• _WHAT THE TASK ASKS_: Only certain lines below are wanted: those starting at the line containing "Where should I click to: Share" and ending at the line containing "Task: Open the Streamlit hamburger menu", both included, each retyped exactly.

• _SOURCE DATA_:
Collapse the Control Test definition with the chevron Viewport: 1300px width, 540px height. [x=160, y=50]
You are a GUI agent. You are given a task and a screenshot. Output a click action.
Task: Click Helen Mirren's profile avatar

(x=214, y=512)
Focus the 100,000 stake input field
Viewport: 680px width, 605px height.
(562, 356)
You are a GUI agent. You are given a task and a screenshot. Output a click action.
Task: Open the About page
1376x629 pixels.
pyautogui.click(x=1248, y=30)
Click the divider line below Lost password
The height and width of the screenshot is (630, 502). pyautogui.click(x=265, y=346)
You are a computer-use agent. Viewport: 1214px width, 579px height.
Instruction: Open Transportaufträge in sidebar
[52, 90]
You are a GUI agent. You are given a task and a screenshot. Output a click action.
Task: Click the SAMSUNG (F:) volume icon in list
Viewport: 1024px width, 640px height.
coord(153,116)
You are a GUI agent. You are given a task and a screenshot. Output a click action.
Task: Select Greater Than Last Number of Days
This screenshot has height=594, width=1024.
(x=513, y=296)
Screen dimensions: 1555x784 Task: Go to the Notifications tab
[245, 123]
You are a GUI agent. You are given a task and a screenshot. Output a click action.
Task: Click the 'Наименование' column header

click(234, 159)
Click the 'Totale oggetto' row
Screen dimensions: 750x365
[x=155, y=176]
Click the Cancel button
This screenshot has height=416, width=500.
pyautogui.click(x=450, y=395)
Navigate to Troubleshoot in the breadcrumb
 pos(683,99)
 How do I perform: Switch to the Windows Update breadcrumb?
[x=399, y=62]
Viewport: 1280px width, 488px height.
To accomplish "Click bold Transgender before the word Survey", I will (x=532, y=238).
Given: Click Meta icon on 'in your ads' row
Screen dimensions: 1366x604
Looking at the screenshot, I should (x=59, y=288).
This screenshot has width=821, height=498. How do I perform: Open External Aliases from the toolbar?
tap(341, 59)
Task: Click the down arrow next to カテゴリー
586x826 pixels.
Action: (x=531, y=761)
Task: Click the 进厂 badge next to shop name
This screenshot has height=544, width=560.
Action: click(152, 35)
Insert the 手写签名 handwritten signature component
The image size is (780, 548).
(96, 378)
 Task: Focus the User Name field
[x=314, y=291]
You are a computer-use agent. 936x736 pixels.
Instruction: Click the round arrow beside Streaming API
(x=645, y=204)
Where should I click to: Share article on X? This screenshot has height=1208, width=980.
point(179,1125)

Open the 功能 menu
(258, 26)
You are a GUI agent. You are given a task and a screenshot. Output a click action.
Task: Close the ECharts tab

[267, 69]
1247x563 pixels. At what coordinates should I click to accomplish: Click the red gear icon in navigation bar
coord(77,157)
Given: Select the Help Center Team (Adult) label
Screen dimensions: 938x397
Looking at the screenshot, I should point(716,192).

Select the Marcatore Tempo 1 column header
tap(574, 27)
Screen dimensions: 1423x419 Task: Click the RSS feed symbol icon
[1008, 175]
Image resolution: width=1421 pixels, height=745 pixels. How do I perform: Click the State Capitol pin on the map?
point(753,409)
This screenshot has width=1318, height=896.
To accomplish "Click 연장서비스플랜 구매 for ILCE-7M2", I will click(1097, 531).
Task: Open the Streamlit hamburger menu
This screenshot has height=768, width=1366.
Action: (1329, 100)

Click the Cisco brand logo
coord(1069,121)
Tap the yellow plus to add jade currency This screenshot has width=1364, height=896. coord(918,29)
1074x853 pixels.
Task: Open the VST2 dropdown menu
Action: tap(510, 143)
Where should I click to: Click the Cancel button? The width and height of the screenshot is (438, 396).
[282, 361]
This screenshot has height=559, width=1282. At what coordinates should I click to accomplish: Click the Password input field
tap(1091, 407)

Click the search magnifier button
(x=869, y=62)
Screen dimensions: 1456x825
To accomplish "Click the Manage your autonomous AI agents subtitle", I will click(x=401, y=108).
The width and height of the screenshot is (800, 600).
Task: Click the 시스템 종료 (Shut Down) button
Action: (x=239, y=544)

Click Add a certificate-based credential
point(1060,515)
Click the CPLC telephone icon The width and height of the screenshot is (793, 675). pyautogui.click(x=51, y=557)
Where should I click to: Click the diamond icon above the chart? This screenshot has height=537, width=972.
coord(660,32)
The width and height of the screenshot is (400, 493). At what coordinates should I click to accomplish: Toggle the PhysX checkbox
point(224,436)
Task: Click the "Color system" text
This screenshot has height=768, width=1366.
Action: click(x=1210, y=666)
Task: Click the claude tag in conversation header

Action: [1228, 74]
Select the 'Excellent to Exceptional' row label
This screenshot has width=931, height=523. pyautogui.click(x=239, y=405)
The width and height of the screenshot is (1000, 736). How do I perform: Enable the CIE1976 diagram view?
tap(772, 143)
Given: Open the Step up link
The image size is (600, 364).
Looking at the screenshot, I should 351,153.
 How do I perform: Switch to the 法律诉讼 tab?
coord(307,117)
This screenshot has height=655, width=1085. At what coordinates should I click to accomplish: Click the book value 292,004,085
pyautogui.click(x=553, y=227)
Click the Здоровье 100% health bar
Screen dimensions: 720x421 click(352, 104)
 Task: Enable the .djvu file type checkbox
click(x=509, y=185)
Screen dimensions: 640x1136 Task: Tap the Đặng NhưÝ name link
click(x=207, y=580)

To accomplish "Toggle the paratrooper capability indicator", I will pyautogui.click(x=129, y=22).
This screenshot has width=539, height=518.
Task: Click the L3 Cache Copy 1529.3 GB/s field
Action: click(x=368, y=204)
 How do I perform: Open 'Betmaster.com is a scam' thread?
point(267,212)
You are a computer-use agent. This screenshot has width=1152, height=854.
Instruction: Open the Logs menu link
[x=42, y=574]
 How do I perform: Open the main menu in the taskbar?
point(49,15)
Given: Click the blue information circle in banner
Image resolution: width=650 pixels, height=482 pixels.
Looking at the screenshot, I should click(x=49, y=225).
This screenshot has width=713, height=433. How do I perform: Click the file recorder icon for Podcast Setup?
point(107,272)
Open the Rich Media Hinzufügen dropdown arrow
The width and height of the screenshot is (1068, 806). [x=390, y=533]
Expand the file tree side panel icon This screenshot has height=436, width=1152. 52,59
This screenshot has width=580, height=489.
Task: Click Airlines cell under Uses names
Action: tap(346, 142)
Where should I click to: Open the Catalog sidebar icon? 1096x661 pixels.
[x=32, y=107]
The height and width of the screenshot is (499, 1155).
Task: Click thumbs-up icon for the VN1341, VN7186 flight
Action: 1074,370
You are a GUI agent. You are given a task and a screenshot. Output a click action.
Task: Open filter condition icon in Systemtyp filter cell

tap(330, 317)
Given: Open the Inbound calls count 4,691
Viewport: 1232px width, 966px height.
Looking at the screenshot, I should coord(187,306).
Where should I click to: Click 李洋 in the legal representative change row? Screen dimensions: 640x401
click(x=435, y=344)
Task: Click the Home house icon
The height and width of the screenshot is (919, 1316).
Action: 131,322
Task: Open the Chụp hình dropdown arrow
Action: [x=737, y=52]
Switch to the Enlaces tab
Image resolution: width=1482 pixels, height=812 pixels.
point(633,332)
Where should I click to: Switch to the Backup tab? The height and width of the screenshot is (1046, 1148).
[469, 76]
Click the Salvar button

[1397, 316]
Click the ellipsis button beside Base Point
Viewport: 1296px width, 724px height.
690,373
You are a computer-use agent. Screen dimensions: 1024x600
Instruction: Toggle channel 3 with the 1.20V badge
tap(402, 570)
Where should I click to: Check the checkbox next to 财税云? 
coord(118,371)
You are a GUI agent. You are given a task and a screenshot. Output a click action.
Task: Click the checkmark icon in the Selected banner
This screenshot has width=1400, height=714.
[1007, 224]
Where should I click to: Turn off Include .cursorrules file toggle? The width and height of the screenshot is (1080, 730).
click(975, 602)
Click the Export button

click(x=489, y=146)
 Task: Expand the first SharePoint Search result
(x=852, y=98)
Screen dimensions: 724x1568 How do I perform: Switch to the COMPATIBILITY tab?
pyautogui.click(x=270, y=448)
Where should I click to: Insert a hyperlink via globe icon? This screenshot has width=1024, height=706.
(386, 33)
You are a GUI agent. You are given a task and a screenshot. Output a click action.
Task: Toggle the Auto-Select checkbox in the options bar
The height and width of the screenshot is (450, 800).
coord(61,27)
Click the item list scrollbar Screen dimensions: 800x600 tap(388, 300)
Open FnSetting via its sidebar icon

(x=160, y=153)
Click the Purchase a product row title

• _YOUR RESPONSE_:
Where should I click to: Share article on X? This screenshot has height=1208, width=980.
point(179,1125)

Open the 功能 menu
(258, 26)
You are a GUI agent. You are given a task and a screenshot. Output a click action.
Task: Close the ECharts tab

[267, 69]
1247x563 pixels. At what coordinates should I click to accomplish: Click the red gear icon in navigation bar
coord(77,157)
Given: Select the Help Center Team (Adult) label
Screen dimensions: 938x397
Looking at the screenshot, I should point(716,192).

Select the Marcatore Tempo 1 column header
tap(574, 27)
Screen dimensions: 1423x419 Task: Click the RSS feed symbol icon
[1008, 175]
Image resolution: width=1421 pixels, height=745 pixels. How do I perform: Click the State Capitol pin on the map?
point(753,409)
This screenshot has width=1318, height=896.
To accomplish "Click 연장서비스플랜 구매 for ILCE-7M2", I will click(1097, 531).
Task: Open the Streamlit hamburger menu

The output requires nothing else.